There will be enough scrutiny on them next season -- more than the teams in contention will face. According to ESPN's Stats & Info, if the playoff were in place right now, the four most deserving teams based on résumé alone are Stanford, Florida State, Auburn and Michigan State.
That's right. Stanford.
Assuming the committee would favor Alabama the way much of the rest of the country does right now, how it might distinguish between Michigan State and Stanford would probably be one of its biggest challenges this year. The Spartans got a boost at the end from an upset of what was then the No. 2 team in the country, but Stanford beat No. 3 Oregon -- and six other ranked opponents. Michigan State also lost to Notre Dame -- a team that Stanford beat 27-20.

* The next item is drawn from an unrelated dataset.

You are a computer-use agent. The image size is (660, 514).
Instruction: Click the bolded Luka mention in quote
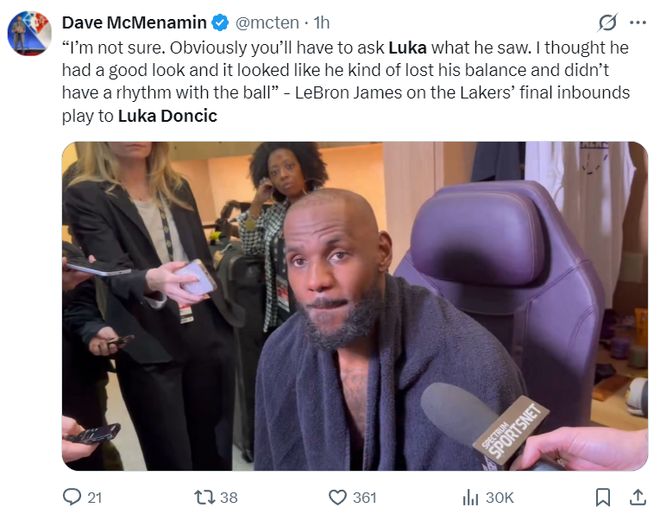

"We'll throw everything out there, strength of schedule, players injured early in season, late in the season, conferences, conference champions," said committee member Archie Manning, who also said he purposely didn't try and rank the top four teams this year because he knew he'd be doing it next season. ""We know No. 5 and No. 6 [teams in the rankings] are going to be mad."
They're not doing their jobs if somebody isn't.
Like, say, Auburn.
Is Auburn really the No. 2 team in the country because it beat Alabama on a jaw-dropping 109-yard field goal return? Or is Alabama, the two-time defending national champs, the better team in spite of the head-to-head result against the SEC champs?
"Yes, there would be debate, absolutely," said one person involved in the playoff who declined to be named. "You bet there'd be debate."
Maybe it's not as easy as 1, 2, 3 … 4.